Format the part of the material that runs from the line containing "This screenshot has width=358, height=504." through the end as a JSON list of strings, one string per line and no blank lines. Omit the pictures.
--- begin ---
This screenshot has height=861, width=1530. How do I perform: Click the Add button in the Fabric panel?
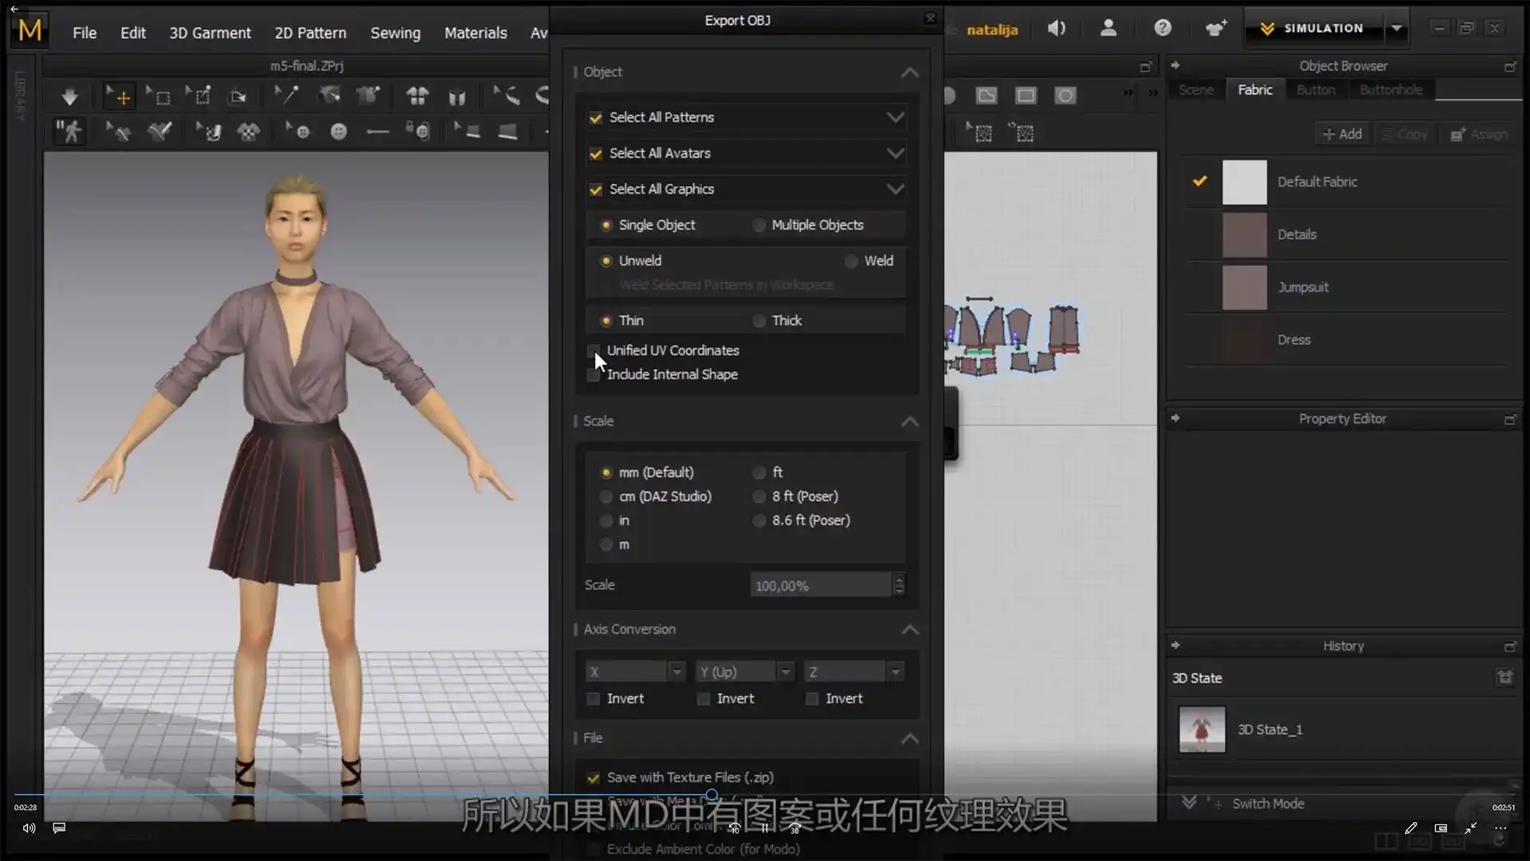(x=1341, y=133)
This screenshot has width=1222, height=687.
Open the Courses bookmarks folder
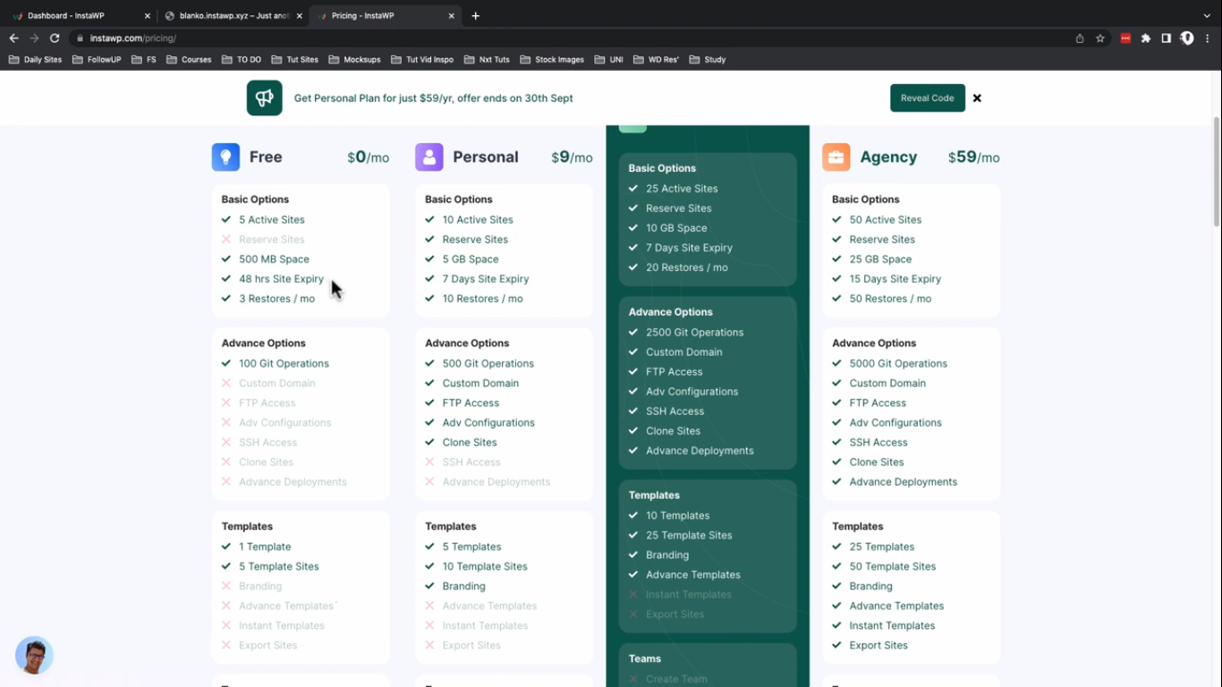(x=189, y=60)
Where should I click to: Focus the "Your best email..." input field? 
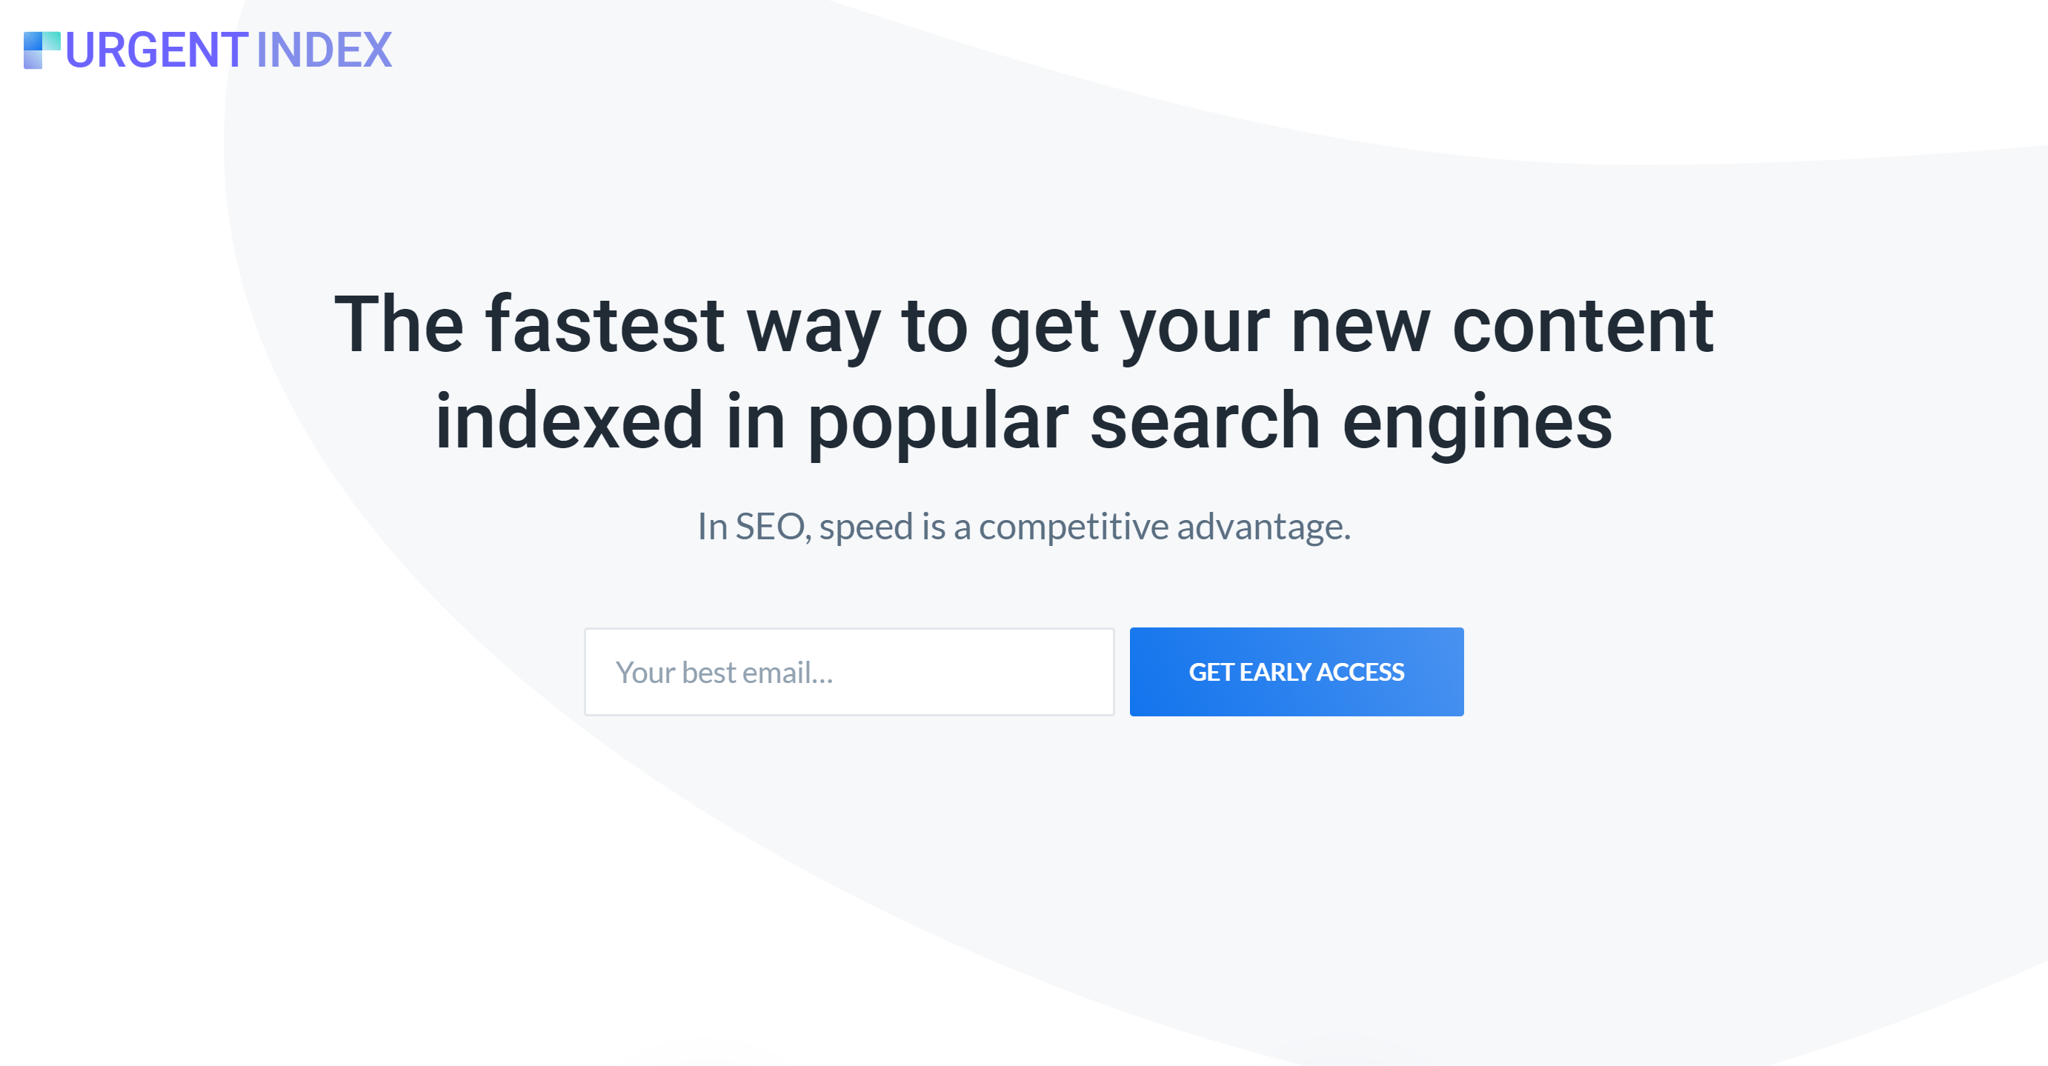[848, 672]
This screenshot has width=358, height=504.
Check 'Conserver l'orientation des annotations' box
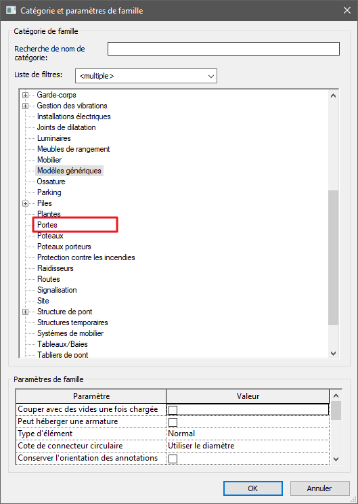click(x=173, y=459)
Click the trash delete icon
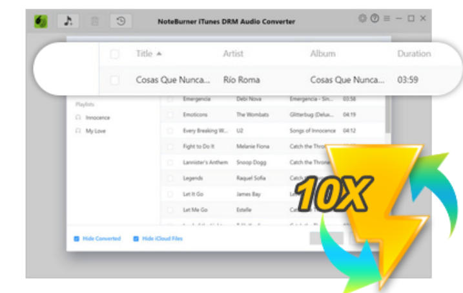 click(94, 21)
--- end ---
> **Task answer**
[
  "This screenshot has width=358, height=504.",
  "Check 'Conserver l'orientation des annotations' box",
  "click(x=173, y=459)",
  "Click the trash delete icon",
  " click(94, 21)"
]